## Do this
Pick out and copy each line in the records that contains the string "Instruction". Match case exactly.

## Record extracts
[start]

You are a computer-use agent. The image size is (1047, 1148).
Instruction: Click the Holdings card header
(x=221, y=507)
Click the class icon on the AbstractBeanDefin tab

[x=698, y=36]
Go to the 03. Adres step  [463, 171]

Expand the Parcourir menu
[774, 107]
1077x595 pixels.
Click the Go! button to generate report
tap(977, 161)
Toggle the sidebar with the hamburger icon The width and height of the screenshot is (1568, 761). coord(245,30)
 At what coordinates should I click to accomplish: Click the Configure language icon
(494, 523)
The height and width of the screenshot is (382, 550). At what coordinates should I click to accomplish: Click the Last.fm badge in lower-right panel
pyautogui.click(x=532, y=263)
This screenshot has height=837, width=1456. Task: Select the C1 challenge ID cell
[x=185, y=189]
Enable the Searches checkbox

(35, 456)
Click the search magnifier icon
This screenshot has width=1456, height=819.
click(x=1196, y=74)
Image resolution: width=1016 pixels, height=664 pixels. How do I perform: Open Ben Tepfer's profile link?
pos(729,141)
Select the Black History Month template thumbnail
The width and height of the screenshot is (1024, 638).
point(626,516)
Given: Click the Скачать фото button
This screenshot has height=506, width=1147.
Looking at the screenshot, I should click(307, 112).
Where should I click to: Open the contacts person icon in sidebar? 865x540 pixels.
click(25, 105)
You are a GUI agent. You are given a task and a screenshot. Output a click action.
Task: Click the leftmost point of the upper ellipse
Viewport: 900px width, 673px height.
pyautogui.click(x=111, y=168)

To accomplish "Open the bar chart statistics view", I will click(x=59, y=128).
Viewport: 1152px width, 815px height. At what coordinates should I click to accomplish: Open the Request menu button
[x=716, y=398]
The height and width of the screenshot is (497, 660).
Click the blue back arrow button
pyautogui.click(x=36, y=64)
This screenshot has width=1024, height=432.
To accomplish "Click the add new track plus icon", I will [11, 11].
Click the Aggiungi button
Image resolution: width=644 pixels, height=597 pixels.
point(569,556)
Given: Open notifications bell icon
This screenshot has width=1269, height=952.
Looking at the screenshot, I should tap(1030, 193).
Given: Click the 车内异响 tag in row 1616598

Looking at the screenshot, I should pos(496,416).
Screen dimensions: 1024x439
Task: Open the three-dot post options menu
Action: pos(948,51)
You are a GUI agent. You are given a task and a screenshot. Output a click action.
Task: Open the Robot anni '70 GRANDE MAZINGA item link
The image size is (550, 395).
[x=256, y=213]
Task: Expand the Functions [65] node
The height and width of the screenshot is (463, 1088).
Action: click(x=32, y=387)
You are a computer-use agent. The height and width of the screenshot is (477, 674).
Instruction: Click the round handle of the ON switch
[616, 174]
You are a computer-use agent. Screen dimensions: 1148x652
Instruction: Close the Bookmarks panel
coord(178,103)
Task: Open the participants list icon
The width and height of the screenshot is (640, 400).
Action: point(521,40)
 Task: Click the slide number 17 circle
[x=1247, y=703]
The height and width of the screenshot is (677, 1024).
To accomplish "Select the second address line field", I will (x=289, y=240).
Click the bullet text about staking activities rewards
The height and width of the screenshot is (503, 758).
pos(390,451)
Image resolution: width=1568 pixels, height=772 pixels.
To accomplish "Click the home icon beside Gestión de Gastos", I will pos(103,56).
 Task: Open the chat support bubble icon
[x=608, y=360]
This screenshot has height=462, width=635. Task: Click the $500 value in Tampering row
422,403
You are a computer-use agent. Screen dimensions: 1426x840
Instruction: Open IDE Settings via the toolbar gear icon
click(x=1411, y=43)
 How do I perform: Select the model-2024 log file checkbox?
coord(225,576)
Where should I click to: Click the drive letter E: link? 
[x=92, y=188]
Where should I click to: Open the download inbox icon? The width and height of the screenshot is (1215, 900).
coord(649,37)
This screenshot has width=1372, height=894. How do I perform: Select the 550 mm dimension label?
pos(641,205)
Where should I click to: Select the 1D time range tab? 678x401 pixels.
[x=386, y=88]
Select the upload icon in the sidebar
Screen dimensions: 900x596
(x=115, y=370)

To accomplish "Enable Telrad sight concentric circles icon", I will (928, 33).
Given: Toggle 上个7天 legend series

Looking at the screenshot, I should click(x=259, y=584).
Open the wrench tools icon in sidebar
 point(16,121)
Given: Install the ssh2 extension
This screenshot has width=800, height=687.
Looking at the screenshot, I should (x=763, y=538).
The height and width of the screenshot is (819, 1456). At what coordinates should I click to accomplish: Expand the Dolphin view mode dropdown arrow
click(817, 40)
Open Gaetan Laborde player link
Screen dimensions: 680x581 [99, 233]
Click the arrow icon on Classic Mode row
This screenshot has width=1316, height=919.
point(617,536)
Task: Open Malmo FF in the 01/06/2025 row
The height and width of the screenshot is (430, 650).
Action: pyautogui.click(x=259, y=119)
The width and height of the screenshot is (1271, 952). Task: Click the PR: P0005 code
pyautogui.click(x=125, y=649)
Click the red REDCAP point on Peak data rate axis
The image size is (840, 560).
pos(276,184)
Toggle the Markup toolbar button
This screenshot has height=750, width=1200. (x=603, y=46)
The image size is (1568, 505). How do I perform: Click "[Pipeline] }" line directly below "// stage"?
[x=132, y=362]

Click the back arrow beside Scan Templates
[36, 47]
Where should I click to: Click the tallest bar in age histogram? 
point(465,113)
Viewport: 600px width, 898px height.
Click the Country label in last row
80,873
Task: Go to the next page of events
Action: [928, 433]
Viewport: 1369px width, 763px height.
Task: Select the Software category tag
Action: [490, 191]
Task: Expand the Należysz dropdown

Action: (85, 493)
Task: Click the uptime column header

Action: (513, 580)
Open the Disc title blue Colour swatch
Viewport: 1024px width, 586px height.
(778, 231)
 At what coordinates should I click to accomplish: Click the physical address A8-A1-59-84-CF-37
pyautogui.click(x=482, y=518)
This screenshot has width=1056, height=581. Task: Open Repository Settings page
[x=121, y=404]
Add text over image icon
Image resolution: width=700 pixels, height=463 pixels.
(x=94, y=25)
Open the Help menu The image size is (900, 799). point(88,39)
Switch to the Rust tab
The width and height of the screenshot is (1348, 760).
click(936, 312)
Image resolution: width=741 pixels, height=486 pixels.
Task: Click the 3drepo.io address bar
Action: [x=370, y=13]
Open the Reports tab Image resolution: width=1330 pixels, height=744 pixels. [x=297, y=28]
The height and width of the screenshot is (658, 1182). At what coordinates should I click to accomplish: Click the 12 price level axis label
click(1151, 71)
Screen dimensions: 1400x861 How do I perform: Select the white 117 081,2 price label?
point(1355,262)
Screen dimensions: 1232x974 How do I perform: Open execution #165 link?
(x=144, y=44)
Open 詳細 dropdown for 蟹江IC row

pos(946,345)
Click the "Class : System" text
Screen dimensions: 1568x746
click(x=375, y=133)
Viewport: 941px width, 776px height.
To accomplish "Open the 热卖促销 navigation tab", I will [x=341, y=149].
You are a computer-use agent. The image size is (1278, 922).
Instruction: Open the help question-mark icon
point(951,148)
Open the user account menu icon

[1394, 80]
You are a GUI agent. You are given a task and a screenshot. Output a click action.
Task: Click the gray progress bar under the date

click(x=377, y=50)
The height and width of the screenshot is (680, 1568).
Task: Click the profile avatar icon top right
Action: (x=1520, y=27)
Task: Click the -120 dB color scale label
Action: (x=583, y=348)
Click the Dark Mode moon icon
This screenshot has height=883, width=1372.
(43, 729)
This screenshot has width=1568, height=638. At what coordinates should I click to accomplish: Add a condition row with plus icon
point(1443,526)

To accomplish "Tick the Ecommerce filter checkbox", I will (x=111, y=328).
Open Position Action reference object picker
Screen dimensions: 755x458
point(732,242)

[end]

## Solution for this task
Instruction: Click the Holdings card header
Instruction: Click the round handle of the ON switch
Instruction: Close the Bookmarks panel
Instruction: Open IDE Settings via the toolbar gear icon
Instruction: Open the help question-mark icon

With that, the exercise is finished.